Set problem: Reproduce every row from the one containing "Click the File Shield folder icon" down to the one containing "tap(286, 186)", both included, and omit the pictures from your answer.

Supplied material:
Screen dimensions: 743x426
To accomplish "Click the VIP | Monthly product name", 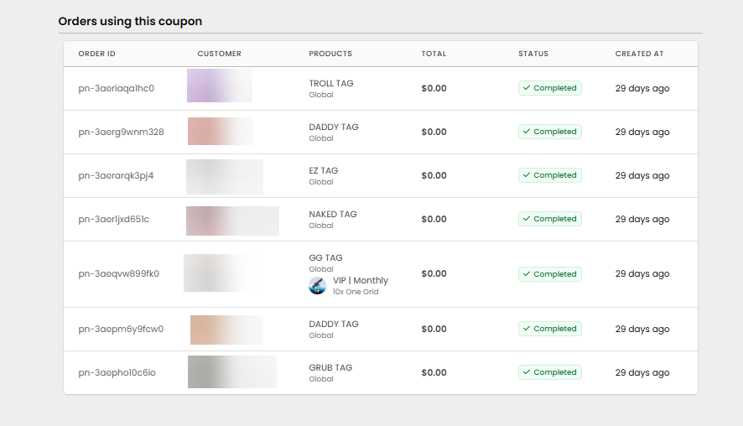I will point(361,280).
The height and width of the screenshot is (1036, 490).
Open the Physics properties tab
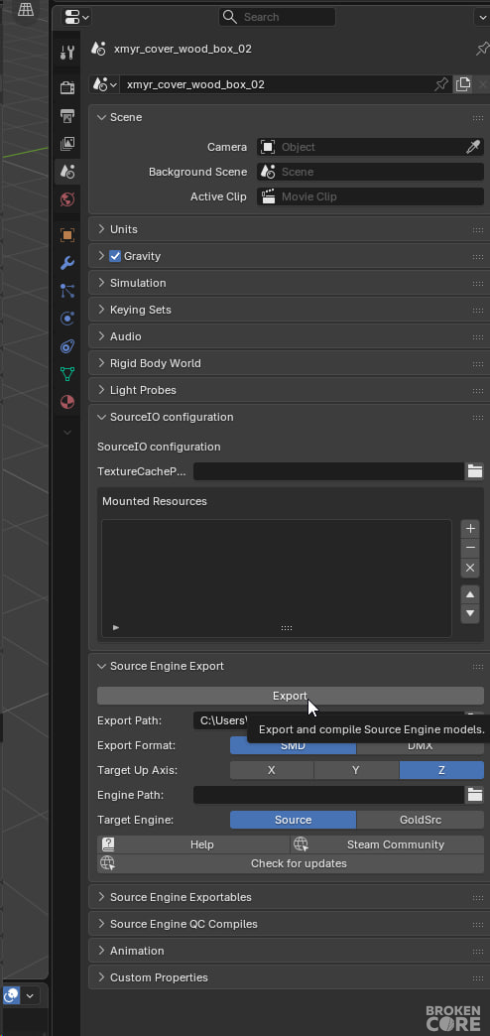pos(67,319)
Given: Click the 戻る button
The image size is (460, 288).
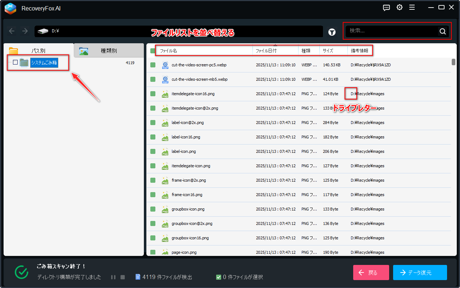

==

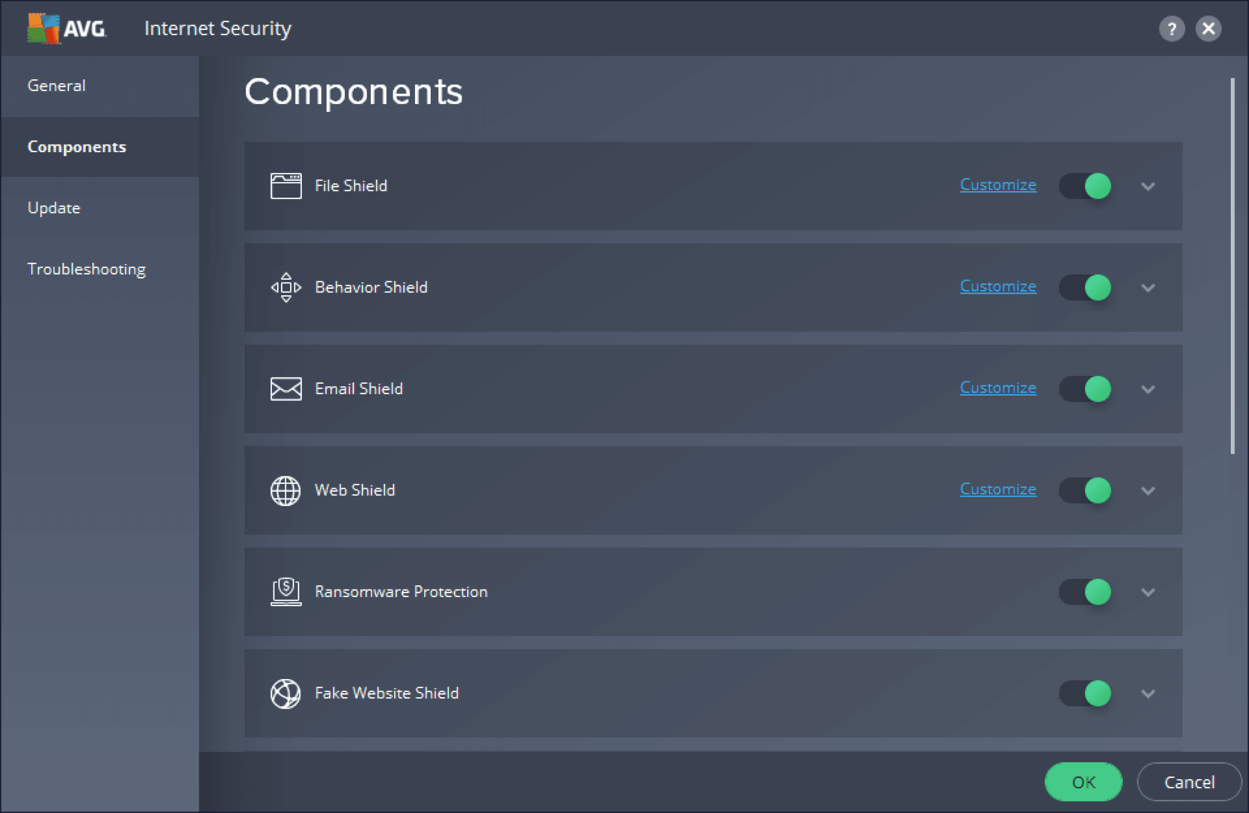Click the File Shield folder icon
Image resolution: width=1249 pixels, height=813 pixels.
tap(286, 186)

Exercise response:
Click the File Shield folder icon
Image resolution: width=1249 pixels, height=813 pixels.
tap(286, 186)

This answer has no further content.